İbrahim Kaya

Personal information
- Full name: İbrahim Kaya
- Date of birth: March 9, 2001 (age 25)
- Place of birth: Avcılar, Turkey
- Height: 1.84 m (6 ft 1⁄2 in)
- Position: Attacking midfielder

Team information
- Current team: Alanyaspor
- Number: 27

Youth career
- 2012–2017: Kasımpaşa
- 2017–2018: Akhisarspor
- 2018–2022: İstanbulspor

Senior career*
- Years: Team / Apps / (Gls)
- 2021–2022: İstanbulspor / 0 / (0)
- 2021–2022: →Ofspor (loan) / 12 / (2)
- 2022: →23 Elazığ FK (loan) / 14 / (2)
- 2022–2023: 23 Elazığ FK (loan) / 28 / (7)
- 2023–2024: Erbaaspor / 27 / (10)
- 2024–2025: Bandırmaspor / 32 / (2)
- 2025–: Alanyaspor / 30 / (6)

= İbrahim Kaya =

Turkish footballer

İbrahim Kaya (born 9 March 2001) is a Turkish footballer who plays as an attacking midfielder for the Süper Lig club Alanyaspor.

== Club career ==
Kaya is a product of the youth academies of the Turkish clubs Kasımpaşa, Akhisarspor and İstanbulspor.
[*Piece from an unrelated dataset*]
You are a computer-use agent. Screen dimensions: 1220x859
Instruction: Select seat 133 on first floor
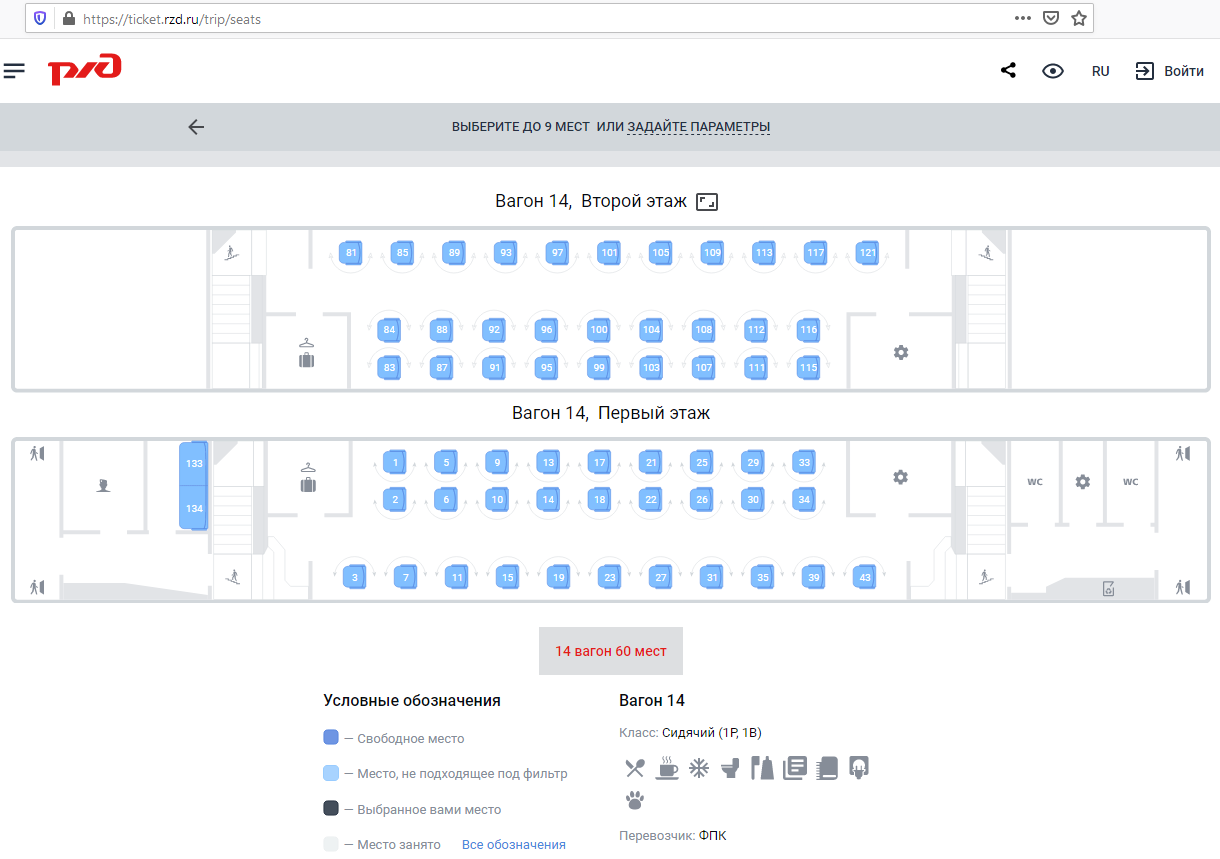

He began his senior career on successive loans with Ofspor and 23 Elazığ FK in the TFF Third League, before transferring to the latter in 2022. In 2023, he transferred to Erbaaspor and helped them earn promotion to the TFF Second League. He later joined TFF 1. Lig club Bandırmaspor, where they reached the playoff final and almost earned promotion.

On 2 July 2025, Kaya transferred to the Süper Lig club Alanyaspor on a 4-year contract.